SUPPLIED INFORMATION
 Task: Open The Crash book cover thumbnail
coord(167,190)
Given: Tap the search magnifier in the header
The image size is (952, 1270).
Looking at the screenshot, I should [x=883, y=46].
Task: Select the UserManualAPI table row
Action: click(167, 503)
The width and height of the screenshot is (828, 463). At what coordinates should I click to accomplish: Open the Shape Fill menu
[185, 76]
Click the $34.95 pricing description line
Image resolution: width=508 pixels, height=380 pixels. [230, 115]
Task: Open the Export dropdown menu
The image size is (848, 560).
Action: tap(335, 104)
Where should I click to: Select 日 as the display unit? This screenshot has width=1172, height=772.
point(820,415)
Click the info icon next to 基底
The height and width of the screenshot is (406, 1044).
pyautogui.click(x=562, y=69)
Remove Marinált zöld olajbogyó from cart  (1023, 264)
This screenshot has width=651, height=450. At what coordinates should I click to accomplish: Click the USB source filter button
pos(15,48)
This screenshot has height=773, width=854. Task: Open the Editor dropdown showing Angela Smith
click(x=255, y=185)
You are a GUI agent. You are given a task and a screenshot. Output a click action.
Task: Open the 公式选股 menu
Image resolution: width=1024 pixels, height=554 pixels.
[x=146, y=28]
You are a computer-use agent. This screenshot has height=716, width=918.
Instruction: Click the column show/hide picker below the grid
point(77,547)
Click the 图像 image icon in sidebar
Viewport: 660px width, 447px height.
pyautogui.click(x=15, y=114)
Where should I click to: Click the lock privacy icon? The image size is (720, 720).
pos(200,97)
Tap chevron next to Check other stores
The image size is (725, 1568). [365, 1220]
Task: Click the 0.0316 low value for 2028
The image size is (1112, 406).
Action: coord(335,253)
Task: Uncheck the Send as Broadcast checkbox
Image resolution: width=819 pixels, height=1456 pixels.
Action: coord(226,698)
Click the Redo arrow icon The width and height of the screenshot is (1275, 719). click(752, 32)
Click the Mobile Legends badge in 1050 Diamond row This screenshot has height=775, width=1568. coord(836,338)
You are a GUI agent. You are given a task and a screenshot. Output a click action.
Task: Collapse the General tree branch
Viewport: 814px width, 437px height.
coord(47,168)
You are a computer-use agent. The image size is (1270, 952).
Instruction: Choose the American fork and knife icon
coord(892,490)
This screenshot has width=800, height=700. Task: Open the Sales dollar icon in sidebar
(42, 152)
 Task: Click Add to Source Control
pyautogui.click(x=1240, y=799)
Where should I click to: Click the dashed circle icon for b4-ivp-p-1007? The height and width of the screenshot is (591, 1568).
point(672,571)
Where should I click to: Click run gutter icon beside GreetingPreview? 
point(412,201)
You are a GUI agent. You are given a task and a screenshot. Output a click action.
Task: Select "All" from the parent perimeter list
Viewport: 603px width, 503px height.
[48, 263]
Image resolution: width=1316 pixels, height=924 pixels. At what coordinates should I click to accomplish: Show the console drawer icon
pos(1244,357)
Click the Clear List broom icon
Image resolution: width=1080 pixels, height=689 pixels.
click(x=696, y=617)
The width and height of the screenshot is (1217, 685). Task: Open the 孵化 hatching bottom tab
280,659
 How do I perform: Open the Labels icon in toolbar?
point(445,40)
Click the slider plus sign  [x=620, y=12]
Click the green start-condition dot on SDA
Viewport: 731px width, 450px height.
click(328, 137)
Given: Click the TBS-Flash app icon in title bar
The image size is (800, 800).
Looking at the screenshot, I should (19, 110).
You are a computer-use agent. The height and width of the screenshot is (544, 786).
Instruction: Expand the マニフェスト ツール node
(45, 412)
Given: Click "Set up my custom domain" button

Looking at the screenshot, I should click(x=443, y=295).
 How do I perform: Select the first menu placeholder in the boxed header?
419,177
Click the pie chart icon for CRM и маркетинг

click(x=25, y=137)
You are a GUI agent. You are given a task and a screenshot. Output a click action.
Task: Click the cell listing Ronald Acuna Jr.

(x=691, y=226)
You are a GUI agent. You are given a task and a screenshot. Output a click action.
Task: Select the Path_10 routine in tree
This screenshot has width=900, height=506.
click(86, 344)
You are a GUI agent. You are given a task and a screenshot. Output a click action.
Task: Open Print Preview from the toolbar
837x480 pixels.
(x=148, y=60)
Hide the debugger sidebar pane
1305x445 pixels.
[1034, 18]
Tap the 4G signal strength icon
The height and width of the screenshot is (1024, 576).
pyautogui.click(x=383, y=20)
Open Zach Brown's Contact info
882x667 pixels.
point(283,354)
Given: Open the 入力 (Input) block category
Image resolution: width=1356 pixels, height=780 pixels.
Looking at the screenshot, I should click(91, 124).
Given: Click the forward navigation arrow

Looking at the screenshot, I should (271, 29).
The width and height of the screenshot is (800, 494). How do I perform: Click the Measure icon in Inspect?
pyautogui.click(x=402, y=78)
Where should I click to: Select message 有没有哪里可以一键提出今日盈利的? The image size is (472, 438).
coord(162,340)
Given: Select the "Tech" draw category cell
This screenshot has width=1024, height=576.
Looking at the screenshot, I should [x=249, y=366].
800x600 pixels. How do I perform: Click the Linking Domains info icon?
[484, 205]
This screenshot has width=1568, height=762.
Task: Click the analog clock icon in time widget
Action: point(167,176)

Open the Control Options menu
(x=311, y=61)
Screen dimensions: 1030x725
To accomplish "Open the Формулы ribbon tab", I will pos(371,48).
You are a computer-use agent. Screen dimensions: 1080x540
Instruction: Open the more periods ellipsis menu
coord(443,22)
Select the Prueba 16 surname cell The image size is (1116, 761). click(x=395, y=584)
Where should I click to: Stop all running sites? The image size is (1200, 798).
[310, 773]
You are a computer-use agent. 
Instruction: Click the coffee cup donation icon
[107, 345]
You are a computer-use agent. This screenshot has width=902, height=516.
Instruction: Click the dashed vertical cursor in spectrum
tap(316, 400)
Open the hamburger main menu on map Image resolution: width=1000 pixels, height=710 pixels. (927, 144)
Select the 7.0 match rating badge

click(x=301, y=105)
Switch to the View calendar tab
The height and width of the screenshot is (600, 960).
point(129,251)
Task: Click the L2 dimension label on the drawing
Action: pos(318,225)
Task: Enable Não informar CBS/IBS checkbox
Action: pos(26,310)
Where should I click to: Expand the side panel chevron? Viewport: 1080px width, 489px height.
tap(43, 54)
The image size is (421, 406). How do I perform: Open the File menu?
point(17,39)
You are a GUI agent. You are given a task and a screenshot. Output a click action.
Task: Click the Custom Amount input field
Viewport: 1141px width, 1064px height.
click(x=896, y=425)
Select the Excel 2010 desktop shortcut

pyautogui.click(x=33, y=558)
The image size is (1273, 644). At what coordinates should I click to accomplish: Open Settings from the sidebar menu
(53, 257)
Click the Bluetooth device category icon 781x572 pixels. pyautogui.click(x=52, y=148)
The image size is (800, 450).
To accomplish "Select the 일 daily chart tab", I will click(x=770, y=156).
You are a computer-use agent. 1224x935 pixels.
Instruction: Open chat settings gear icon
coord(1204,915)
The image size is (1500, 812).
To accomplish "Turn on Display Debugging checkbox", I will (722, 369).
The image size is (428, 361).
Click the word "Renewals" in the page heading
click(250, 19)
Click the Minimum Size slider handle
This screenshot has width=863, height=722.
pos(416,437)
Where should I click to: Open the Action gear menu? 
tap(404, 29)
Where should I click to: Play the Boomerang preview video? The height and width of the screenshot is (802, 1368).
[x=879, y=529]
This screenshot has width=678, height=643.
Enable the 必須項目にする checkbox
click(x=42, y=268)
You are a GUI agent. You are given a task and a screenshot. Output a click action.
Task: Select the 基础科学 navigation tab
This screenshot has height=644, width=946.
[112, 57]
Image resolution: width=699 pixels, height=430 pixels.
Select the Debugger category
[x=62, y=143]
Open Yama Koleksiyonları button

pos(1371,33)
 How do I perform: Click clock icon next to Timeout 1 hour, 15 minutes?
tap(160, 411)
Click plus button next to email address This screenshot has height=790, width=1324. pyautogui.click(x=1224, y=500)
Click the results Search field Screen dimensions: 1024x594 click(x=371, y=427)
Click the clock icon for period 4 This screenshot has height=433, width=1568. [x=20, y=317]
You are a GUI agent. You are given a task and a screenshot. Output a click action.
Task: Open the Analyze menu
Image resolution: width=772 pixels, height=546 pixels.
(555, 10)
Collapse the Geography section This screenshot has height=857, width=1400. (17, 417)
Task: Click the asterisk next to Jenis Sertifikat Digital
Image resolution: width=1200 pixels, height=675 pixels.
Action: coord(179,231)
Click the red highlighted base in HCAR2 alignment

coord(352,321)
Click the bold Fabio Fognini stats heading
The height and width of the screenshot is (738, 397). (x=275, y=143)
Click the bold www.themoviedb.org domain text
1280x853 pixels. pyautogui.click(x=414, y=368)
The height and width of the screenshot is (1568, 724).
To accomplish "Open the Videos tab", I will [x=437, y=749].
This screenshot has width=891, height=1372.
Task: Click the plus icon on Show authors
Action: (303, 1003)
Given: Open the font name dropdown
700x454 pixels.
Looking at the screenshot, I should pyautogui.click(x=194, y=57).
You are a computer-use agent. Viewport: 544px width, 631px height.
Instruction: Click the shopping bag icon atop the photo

HOW TO COMPLETE THIS TASK
Find the string "dimensions" in the entries above. Copy each line where it occurs.

FINAL ANSWER
Screen dimensions: 1030x725
You are a computer-use agent. Screen dimensions: 1080x540
Click the results Search field Screen dimensions: 1024x594 click(x=371, y=427)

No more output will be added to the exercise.